Assegurando que não existem queixas de pais que não viram os seus filhos colocados nas escolas que tinham elegido como primeira escolha, Albino Almeida desdramatiza este fenómeno. "Está quase toda a gente colocada, ainda que não tenham ficado nas escolas que tinham como primeira escolha. A maioria ficou na segunda escolha", refere, lembrando que "a Confap sempre foi contra a demagogia da liberdade de escolha das escolas pelos pais". "Se assim fosse, teríamos escolas acima da sua capacidade máxima, com horários que seriam prejudiciais aos alunos e, se calhar, teríamos de acabar por fazer provas de selecção nas escolas públicas", critica. 

Directores pressionados

Albino Almeida desdramatiza também eventuais pressões dos pais junto das direcções das escolas, bem como o alerta lançado a semana passada por responsáveis do Conselho de Escolas para situações "problemáticas" de alunos sem colocação sentidas sobretudo na região de Lisboa. "Os pais não fazem pressão que assuste os directores de escola. O que preocupou alguns directores foi não ter lugar nem forma de encaixar algumas matrículas de filhos ou amigos de colegas, médicos ou advogados", denuncia o responsável da Confap, referindo-se às "eventuais cunhas" que podem surgir nestas situações. Ainda assim, Albino Almeida concede que "este ano houve mais movimentação, sobretudo causada pela transferência de alunos do privado para o público".

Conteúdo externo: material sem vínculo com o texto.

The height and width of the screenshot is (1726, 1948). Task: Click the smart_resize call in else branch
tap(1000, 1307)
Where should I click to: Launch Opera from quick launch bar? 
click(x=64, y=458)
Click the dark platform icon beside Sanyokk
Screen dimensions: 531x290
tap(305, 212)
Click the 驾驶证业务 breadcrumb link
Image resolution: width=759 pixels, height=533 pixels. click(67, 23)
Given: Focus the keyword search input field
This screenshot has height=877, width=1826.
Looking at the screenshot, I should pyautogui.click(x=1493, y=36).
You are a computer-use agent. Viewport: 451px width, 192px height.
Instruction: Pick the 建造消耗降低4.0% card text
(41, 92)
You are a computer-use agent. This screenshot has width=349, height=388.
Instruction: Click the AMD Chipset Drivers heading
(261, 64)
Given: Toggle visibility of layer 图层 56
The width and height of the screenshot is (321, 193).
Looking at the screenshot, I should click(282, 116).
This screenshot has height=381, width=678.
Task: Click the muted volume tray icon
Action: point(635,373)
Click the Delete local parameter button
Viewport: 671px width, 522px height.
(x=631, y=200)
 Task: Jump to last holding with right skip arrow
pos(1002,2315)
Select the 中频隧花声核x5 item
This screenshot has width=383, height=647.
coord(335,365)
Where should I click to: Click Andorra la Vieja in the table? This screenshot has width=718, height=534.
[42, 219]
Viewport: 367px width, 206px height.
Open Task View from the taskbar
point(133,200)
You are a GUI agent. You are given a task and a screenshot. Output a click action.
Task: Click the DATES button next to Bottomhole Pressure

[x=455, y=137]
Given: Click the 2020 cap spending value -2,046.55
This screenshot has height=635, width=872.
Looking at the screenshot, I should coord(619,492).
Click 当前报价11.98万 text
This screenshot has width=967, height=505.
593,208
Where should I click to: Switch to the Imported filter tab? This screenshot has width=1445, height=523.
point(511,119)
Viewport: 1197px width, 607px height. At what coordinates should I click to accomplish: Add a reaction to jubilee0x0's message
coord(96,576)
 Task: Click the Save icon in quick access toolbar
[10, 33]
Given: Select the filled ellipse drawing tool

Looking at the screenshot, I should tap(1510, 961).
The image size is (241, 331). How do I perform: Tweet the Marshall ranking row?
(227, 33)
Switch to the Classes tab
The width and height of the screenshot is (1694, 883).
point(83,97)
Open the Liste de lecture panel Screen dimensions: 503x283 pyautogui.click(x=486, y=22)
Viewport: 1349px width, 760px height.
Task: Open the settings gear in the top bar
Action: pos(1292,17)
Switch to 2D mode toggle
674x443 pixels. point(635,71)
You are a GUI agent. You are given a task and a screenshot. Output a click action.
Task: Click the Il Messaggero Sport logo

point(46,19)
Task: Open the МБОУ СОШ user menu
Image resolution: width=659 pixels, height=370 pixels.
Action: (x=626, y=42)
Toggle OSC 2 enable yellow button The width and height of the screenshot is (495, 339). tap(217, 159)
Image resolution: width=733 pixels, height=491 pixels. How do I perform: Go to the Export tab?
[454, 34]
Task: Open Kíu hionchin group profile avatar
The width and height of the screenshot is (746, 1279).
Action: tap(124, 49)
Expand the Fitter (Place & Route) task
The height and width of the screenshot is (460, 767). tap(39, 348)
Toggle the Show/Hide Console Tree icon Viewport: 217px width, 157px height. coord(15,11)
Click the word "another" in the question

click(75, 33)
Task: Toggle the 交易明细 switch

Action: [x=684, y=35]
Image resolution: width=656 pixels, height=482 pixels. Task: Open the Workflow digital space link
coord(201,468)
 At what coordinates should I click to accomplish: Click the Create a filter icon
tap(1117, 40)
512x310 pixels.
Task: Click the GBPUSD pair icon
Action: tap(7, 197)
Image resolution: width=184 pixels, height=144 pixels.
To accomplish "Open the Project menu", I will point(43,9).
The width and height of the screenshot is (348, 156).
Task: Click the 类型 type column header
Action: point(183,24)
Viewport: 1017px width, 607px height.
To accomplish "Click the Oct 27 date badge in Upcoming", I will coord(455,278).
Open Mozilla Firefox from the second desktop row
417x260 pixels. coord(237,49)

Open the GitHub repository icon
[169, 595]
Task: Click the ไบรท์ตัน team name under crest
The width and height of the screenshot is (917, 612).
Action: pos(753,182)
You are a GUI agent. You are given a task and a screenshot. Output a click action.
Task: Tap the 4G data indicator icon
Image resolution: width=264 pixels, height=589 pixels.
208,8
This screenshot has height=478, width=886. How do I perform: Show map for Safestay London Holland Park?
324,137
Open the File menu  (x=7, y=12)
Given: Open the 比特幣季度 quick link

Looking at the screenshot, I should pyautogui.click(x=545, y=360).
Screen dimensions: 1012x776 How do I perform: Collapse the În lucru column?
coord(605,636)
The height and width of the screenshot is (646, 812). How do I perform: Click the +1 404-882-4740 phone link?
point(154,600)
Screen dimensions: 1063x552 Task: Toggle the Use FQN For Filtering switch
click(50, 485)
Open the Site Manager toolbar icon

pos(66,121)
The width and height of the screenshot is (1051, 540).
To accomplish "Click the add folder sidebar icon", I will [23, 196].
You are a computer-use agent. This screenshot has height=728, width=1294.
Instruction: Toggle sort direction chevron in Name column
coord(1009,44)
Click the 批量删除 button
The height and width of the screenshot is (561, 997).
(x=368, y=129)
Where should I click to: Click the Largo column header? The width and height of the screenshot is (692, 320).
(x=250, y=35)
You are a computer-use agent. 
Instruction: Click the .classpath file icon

Rosário Queiroz, do Conselho Executivo da Escola Secundária Clara de Resende, no Porto, confirma. "Esta escola é muito procurada todos os anos mas, de facto, teremos tido este ano um aumento do número de processos de alunos que vinham do privado", refere a responsável do estabelecimento de ensino, que surge na terceira posição do ranking nacional ao nível das escolas públicas. Rosário Queiroz acrescenta ainda que não há registo de nenhum aluno que tenha ficado sem colocação, mas nota que este ano houve mais matrículas encaminhadas para a escola de segunda escolha: "Todos os dias dizemos não".